With the Partition of Ireland in 1921, Belcoo became a border village. On 28 March 1922, during the Irish War of Independence, a column of fifty Irish Republican Army volunteers crossed from County Cavan and seized the Royal Irish Constabulary barracks in Belcoo after a three-hour battle. Fifteen RIC officers were captured and marched across the border and held until 18 July.
See also The Troubles in Belcoo, which includes a list of incidents in Belcoo during the Troubles resulting in two or more fatalities.

Transport

Belcoo is situated on the A4 road from Enniskillen, at the point where it reaches the border with the Republic of Ireland and becomes the N16. Buses on the Enniskillen to Bundoran Ulsterbus Service 64, operated by Translink, stop here.
The village formerly had a small railway station on the railway line serving Sligo and Leitrim and Enniskillen. In 1878 a stationmaster's house and six houses were built for railway workers and their families and the following year the Sligo, Leitrim and Northern Counties Railway line opened with Belcoo station serving both Belcoo and Blacklion.

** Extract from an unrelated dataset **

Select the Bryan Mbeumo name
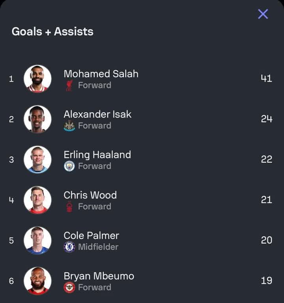Image resolution: width=284 pixels, height=303 pixels. [99, 276]
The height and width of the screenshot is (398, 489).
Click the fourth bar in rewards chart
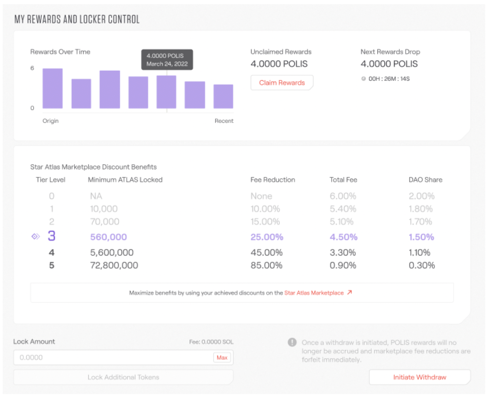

Belcoo railway station opened on 18 March 1879, and closed on 1 October 1957. The last trains ran through the station on 20 September 1957.
Bus Éireann calls at Belcoo on the service Sligo-Manorhamilton-Enniskillen Expressway route 66.

2011 Census

On Census Day the usually resident population of Belcoo / Holywell Settlement was 540 accounting for 0.03% of the NI total.